Un’unità mobile raggiunge i quartieri a rischio delle città,
per sensibilizzare le famiglie sul tema dell’alimentazione sana e
per prendere in carico i bambini in condizione di grave povertà.
Si cerca di far incontrare le mamme, assisterle con i buonipasto ma soprattutto aiutarle a essere autonome.
Si lavora al coordinamento con i Comuni.
Si intercettano le madri nei reparti di maternità degli
ospedali, da dove escono con il piccolo ma spesso senza mezzi per
mantenerlo.
Si tenta di sostenere prima l’allattamento materno, poi lo
svezzamento: chi non ha soldi per gli omogeneizzati impara a usare
alimenti freschi, frutta, verdura.
E in questi giorni parte "Allarme infanzia", la campagna a
sostegno dei minori a rischio.
NUOVE CAMPAGNE
"Avere ‘na fija è come avere la peste. Appena dici che sei
mamma te dicono ciao.
Vivo di lavori saltuari.
Lascio le bimbe al nido, in ludoteca o qui.
Non voglio
andare in una casa famiglia". (Monica)
Comfort è una nigeriana di rara bellezza.
Ha 34 anni e un
figlio di 4 anni e due mesi, Daniel.
È entrata in Italia da clandestina, dopo un viaggio
attraverso il deserto e il mare.
Ha lavorato come donna delle
pulizie, baby-sitter, colf, badante, giardiniera.

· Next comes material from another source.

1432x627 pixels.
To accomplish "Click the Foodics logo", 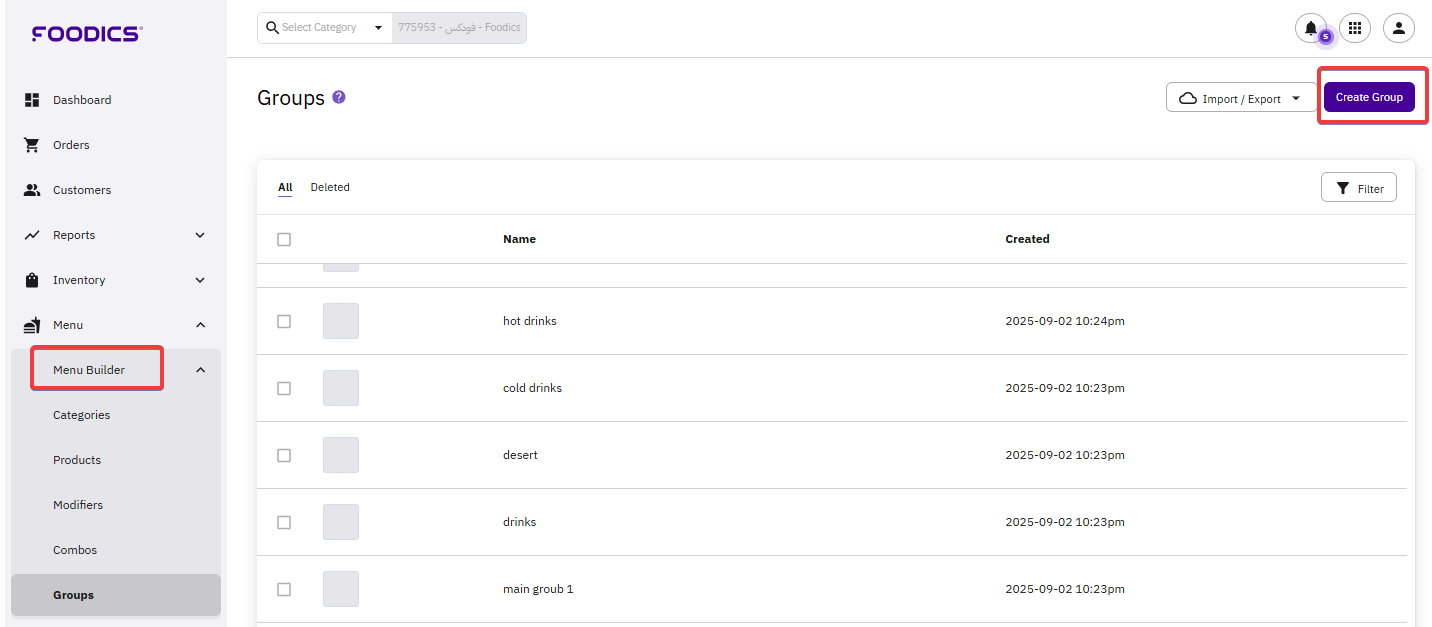I will 87,34.
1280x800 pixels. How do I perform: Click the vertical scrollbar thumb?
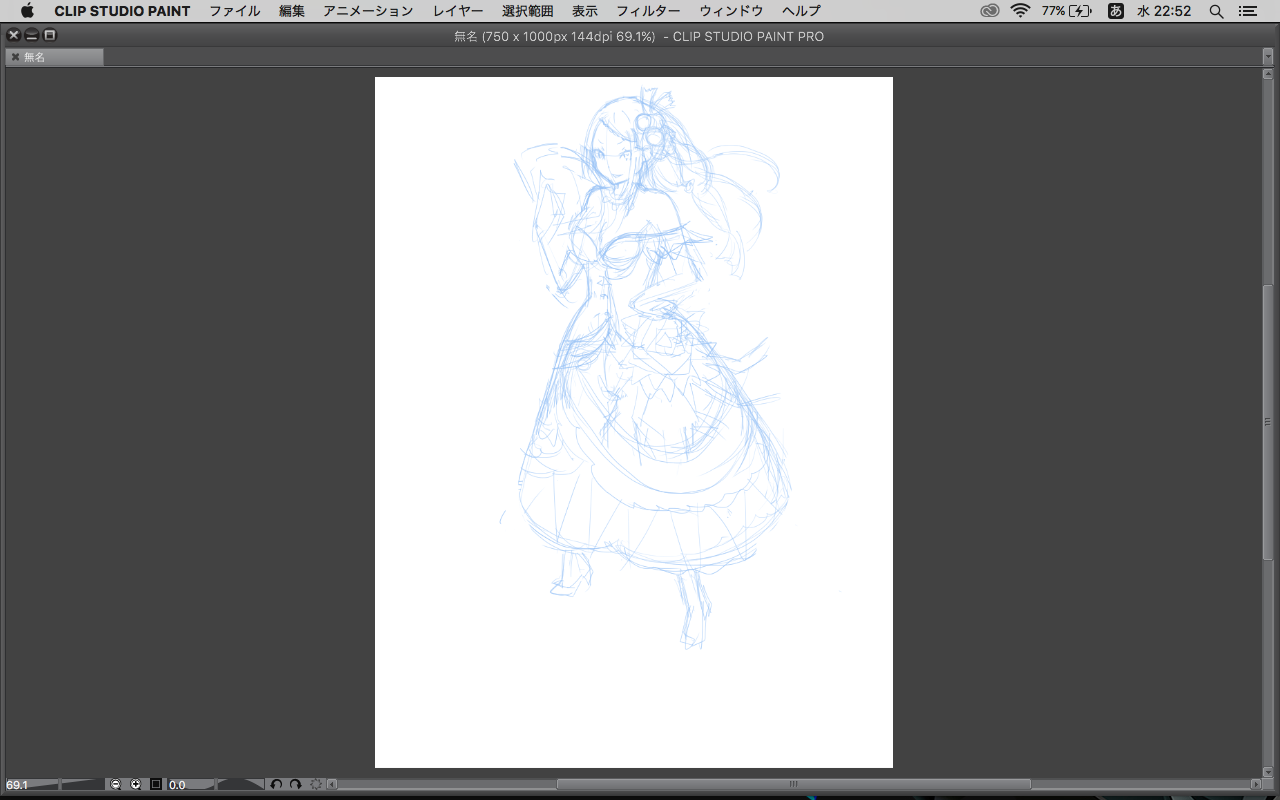pos(1268,420)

Il padre di Daniel l’ha abbandonato.
Molti bambini che si
incontrano qui a Tor Vergata sono senza papà.
È un fenomeno che non riguarda solo gli immigrati.
La
coesione sociale si sfalda.
Scene che siamo soliti collegare
alla società americana si ripetono anche da noi.
L’uomo che apre
il fuoco contro i simboli dello Stato o che afferra un piccone per
aggredire i passanti.
È anche, mutato il molto che c’è da mutare, l’uomo che si
sottrae alle sue responsabilità e lascia la madre dei suoi figli
da sola con la miseria.
Quando Save the Children fu fondata, nel 1919, l’Italia
uscita dalla Grande Guerra era tra i Paesi poveri da assistere.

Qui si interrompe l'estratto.